Volkswagen dealers blindsided and worried by Scout announcement
You know how one side in a conflict will write a message on a bomb before dropping the incendiary on the opposite side? Well, we didn’t know this at the time, but that’s what Volkswagen did a few weeks ago. The VW Group grabbed a wasp’s nest, wrote “Scout” on it, and lobbed it into the Volkswagen brand’s U.S. dealer body. Seems the mothership neglected to tell its dealers it had a battery-electric Scout revival in the works, which is especially unusual considering prototypes are due next year, and two products are planned for production at a new factory in the U.S. in 2024. Normally about this time we’d be reading reports in Automotive News where anonymous dealers describe seeing early versions of an unnamed, amazing new product that’s going to rock the U.S. market. Instead, the only thing dealers are describing are their confusion and suspicions.
We’re still getting Autonews reports, just with a different tone. As a sign of how secretive VW is being, Scott Keogh, CEO of VW USA, told AN, “Everything that I know has been reported and you have reported it.”
The roughly 650 Volkswagen dealers in the U.S. are concerned the automaker plans to circumvent the traditional dealer model with the Scout. When announced, the carmaker said the Scout brand would be “a separate, independent company … established in the U.S,” and Keogh told AN “it won’t be operated through the Volkswagen brand. In fact, it won’t be operated through Volkswagen Group of America. It will be operated independently,” with its own management team. The national dealer body and state dealer bodies have blown up Keogh’s email inbox and likely his old fashioned mailbox with certified letters alternately asking and demanding to know what the distribution plan is. Beyond the sanctity of dealer franchise laws, their beef is that they endured the dieselgate beating, they’ve invested in the electrification overhaul needed to sell products like the ID.4 and gotten precious few ID.4s to sell, and they’ve been asking for products just like the Scout — a properly rugged pickup and SUV. So why wouldn’t they be given the chance to sell Scouts?
Everything VW execs have said in the meantime leans in the way of dealer suspicions being correct, that VW’s planning standalone Scout franchises or possibly direct sales, and current outlets might not get a look in. AN wrote that U.S. sales honcho Andrew Savvas informed dealers “they will have no claim on [Scout] products.” The president of the North Carolina Automobile Dealers Association told Keogh, “The widespread belief is that the underlying reason VW is planning to create a parallel dealer network is VW’s intention to reduce the VW dealer count.”

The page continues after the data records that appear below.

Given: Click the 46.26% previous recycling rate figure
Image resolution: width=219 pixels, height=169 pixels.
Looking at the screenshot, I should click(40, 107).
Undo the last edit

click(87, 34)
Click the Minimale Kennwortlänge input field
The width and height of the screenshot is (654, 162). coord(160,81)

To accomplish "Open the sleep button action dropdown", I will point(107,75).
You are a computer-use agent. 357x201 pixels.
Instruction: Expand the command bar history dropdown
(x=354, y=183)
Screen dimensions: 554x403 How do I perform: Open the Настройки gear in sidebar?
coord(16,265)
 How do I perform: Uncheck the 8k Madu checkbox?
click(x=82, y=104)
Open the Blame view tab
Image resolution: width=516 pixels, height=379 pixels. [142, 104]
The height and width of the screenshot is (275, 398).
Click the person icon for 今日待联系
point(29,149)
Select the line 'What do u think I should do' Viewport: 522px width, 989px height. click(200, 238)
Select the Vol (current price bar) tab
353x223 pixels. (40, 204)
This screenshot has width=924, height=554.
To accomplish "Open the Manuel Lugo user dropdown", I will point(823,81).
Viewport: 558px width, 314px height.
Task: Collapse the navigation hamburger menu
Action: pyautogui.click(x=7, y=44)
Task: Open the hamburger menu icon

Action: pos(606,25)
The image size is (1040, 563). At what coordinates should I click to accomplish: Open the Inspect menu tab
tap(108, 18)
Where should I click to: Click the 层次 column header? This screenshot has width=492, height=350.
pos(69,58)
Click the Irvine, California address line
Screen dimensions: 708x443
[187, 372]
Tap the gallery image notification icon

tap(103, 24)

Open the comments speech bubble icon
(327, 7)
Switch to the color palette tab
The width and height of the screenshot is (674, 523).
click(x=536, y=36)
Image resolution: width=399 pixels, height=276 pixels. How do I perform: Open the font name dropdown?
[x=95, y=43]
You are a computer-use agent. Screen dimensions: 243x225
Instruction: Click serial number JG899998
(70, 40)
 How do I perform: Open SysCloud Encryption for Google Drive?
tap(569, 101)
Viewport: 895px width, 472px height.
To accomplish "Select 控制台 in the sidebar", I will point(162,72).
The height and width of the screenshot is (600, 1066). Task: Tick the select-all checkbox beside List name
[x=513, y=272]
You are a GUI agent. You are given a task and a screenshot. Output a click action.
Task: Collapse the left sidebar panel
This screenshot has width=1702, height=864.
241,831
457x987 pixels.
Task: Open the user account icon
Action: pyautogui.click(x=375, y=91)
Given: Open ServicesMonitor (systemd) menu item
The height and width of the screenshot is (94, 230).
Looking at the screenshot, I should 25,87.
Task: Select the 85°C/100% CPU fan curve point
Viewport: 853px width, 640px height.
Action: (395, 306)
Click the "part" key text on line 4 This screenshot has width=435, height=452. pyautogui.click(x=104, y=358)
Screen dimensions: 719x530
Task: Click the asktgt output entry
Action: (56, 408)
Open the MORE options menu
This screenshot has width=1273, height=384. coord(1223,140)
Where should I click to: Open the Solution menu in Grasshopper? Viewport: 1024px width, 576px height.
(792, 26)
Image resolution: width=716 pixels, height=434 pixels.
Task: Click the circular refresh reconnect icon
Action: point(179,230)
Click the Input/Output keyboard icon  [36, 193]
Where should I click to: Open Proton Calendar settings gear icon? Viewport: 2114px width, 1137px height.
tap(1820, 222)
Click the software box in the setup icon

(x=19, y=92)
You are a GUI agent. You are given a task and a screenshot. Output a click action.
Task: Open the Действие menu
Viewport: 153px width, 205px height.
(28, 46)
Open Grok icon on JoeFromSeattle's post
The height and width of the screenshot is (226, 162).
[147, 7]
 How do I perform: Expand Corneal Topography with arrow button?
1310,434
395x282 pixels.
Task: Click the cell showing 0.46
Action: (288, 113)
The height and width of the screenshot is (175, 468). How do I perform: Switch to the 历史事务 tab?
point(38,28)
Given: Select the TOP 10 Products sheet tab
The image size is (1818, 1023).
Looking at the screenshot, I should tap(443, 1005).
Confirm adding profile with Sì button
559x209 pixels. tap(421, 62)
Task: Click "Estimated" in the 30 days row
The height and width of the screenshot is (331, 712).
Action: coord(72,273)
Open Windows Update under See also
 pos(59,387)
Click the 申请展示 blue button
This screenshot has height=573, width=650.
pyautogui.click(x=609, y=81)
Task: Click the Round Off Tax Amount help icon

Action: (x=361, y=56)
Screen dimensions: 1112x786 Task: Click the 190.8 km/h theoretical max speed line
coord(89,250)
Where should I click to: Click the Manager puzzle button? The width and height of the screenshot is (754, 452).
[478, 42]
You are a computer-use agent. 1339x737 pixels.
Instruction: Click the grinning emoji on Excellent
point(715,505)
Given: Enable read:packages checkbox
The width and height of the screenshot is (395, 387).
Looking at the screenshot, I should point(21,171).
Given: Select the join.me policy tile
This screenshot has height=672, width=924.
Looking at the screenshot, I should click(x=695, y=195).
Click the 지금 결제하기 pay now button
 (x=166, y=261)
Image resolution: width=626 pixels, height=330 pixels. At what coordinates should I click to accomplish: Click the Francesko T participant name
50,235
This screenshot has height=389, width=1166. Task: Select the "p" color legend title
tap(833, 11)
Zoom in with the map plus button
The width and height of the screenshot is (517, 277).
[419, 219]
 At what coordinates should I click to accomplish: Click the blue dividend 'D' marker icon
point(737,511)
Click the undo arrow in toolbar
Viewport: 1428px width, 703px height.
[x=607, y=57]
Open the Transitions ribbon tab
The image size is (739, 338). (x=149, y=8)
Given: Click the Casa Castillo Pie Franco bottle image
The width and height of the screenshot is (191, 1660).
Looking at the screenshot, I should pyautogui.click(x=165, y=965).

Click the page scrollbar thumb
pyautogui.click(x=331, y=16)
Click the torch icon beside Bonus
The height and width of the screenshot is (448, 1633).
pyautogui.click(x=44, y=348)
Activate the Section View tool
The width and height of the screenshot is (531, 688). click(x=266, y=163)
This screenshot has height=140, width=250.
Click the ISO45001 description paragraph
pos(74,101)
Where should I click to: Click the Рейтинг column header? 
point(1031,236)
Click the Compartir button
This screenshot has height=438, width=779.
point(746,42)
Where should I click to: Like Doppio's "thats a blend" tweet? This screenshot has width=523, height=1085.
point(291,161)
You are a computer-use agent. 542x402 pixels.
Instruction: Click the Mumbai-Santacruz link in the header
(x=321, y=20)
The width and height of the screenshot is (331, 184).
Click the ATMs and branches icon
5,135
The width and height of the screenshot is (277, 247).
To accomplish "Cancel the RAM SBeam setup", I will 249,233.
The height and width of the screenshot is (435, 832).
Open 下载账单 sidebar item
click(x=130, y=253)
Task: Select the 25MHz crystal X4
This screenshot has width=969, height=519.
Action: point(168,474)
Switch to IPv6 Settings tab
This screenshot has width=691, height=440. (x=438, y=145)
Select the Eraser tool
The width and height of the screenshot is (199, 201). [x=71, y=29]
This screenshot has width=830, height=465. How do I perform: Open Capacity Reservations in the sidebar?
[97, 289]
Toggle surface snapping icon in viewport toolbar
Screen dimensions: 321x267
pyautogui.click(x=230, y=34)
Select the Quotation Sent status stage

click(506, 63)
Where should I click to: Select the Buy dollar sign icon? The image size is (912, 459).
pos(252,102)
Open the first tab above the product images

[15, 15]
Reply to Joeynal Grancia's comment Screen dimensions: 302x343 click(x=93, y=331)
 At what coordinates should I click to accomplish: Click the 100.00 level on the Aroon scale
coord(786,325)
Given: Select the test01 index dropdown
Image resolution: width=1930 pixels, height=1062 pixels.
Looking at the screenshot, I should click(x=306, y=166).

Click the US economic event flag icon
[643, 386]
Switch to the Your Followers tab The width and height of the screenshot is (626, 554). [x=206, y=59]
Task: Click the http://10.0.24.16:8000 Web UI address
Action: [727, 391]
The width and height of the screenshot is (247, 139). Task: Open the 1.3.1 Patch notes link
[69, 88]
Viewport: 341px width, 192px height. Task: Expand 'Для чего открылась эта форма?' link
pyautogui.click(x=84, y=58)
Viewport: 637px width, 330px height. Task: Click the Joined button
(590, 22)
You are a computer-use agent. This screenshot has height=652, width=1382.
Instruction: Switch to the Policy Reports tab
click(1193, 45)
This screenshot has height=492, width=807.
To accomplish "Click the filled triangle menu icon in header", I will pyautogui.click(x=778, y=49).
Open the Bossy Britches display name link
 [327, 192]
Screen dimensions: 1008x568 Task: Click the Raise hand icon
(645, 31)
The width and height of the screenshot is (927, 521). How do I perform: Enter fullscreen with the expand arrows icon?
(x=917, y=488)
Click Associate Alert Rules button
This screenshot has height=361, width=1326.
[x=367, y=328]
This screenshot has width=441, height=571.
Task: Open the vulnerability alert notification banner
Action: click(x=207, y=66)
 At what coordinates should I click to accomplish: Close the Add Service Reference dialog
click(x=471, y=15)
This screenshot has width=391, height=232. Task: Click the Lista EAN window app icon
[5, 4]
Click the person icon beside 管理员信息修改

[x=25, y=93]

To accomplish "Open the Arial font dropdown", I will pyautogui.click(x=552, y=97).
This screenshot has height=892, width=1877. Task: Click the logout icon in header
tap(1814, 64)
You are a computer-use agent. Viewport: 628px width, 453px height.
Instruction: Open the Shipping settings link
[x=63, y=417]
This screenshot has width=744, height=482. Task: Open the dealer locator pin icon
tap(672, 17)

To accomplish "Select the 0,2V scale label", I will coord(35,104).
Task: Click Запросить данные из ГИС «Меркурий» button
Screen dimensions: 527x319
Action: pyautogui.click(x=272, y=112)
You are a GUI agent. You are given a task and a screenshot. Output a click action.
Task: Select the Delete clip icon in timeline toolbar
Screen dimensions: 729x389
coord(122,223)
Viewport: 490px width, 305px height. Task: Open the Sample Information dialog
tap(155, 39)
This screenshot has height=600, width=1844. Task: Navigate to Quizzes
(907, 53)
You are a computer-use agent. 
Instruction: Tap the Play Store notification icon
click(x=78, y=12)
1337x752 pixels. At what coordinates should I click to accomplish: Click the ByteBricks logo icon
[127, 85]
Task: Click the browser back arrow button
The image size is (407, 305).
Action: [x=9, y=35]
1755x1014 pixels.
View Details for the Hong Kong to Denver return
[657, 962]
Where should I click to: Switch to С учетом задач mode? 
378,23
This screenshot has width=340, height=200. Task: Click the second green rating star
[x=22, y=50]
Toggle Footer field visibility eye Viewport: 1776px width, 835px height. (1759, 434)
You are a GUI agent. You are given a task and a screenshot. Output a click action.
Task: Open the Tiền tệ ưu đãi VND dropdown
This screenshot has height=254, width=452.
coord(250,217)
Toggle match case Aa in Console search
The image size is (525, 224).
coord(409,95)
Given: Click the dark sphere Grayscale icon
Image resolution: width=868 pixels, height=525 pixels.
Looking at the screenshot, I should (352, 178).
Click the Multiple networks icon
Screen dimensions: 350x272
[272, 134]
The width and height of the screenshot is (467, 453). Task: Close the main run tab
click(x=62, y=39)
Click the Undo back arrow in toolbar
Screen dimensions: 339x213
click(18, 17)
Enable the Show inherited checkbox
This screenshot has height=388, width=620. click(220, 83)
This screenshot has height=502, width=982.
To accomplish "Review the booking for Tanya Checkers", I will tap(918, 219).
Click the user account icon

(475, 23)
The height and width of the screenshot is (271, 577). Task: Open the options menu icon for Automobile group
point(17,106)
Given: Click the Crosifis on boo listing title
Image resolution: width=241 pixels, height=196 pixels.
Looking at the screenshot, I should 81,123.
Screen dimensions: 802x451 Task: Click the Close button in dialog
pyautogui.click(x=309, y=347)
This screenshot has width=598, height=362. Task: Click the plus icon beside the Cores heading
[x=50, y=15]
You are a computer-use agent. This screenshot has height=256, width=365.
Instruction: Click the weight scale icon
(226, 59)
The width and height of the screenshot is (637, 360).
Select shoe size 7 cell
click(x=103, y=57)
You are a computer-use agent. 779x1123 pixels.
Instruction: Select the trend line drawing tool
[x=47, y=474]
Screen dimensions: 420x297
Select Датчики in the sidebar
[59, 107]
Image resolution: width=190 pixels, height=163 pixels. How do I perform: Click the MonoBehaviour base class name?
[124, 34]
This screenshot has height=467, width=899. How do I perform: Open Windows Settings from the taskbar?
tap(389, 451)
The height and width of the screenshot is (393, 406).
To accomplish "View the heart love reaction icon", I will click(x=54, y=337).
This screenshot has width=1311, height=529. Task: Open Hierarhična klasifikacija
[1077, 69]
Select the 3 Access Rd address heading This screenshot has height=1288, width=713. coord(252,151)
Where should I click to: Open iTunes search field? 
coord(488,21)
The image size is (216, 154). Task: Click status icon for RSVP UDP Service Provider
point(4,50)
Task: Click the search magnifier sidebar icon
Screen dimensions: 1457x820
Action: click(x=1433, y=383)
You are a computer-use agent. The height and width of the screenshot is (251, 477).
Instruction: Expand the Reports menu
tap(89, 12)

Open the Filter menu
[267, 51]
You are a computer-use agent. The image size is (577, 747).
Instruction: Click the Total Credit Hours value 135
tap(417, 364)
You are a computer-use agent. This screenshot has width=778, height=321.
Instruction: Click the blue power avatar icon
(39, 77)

Even production will be walled off from the VW brand. The VW Group is is expanding and overhauling its Chattanooga, Tennessee plant to build the ID line of vehicles, but said last week it would decide on a location for the Scout production facility, which could include a battery manufacturing plant as well, by the end of this year.
Keogh advised the sale folks they’ll have their questions answered “when there is a Scout management team, that team comes in and meets the press and meets the markets and tells its story. And that’s really all there is to say.” Ooof. The only spark of hope for dealers comes from rubbing two separate statements together. Group CFO Arno Antlitz told Reuters that the brand is considering an electric pickup as part of VW brand electrification plans, as well as commercial vehicles, and Keogh said the new platform the Scout will use “could definitely provide an opportunity for non-Scout vehicles.”
But a storm’s a-comin’. And somewhere in it, there will be an Atlas-sized SUV and a Ford Ranger-sized pickup expected to start at around $40,000.